[SERVER] CircleCI Server Diagnostic Guide: Collecting Critical Information

This guide helps you collect the right diagnostic information when troubleshooting issues in your CircleCI self-hosted server environment. Providing complete logs upfront significantly reduces resolution time by eliminating back-and-forth requests.

Important: Timely Log Collection

CircleCI logs are retained for a limited time and log rotation may cause critical information to be lost. Collect support bundles and relevant logs within 10 minutes of the issue occurring to prevent loss of relevant data.

Quick Reference

Issue Type Essential Logs Section
Docker Executor (Job Delay, Infra Fail) Support bundle + Nomad alloc logs Docker Executor Issues
Machine Executor (Job Delay, Infra Fail) Support bundle + Journalctl + machine-provisioner logs Machine Executor Issues
Runner (Infra Fail, Task Claim) Support bundle + Runner pod/service logs Runner Issues
Nomad Server / Scheduling Support bundle + Nomad server debug logs Nomad Server Issues
Nomad Autoscaler / Scaling Support bundle + nomad-autoscaler logs Nomad Autoscaler Issues
Nomad Client / Docker Network Support bundle + Nomad client logs + docker network ls Nomad Client Issues
Permission / Cloud Provider Errors Support bundle + Cloud provider error messages Cloud Provider Permission Issues
API Connection / Webhook Support bundle + API request logs with -vvv API Connection Issues
Custom Integration (VCS, Proxy) Support bundle + Integration logs with -vvv Custom Integration Issues
Widespread Infra Failures (Cascade) Support bundle + distributor/execution-gateway/contexts-service logs Cascade / Widespread Infra Failures

Initial Diagnostics

1. Support Bundle Collection (REQUIRED for all issues)
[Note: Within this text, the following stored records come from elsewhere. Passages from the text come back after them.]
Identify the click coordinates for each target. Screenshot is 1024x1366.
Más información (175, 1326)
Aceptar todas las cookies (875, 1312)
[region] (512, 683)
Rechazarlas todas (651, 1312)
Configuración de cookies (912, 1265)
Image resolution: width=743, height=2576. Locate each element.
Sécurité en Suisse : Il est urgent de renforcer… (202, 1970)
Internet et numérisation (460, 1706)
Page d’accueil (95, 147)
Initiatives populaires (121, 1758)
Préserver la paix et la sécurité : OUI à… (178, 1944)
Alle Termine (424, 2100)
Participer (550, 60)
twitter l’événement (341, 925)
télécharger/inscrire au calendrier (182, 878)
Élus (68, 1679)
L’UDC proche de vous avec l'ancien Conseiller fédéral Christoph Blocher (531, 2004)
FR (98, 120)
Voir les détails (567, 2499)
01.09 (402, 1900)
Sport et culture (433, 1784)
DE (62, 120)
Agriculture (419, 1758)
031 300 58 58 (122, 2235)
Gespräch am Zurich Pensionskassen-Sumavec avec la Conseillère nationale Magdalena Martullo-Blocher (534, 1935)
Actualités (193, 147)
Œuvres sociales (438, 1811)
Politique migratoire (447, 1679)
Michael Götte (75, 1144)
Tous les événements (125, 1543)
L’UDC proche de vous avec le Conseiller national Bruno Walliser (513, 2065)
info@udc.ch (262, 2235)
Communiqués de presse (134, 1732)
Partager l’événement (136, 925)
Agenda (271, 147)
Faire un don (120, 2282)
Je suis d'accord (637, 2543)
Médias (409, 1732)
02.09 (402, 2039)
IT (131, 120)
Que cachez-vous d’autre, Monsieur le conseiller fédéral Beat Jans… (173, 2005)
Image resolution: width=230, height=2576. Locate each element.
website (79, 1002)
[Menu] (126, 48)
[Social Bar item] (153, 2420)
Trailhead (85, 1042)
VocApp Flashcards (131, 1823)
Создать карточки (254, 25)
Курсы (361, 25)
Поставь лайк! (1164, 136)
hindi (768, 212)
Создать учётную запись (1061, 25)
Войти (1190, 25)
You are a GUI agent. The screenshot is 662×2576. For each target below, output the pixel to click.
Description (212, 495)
For every issue, start by collecting a support bundle:

kubectl support-bundle \
  https://raw.githubusercontent.com/CircleCI-Public/server-scripts/main/support/support-bundle.yaml \
  -n <namespace>

Replace <namespace> with your CircleCI Server namespace (commonly circleci-server).

Prerequisites:

Important notes:

  • If you receive a timeout or rate limiter error, the bundle may still contain valuable information. See Troubleshooting: Rate Limiter Error below.
  • Support bundles have a default limit of 10,000 lines per pod log. If your pods are generating high log volume, critical error messages may be pushed out before the bundle captures them. Generate the bundle immediately after reproducing the issue.
  • If the issue occurred in the past and you cannot reproduce it, generate a bundle anyway — it still captures cluster state, pod status, and recent logs.
  • Bundles do not contain job execution network detail (e.g., outbound connections from inside a Docker executor). For network-level forensics, rely on step logs, VPC Flow Logs, or proxy logs instead.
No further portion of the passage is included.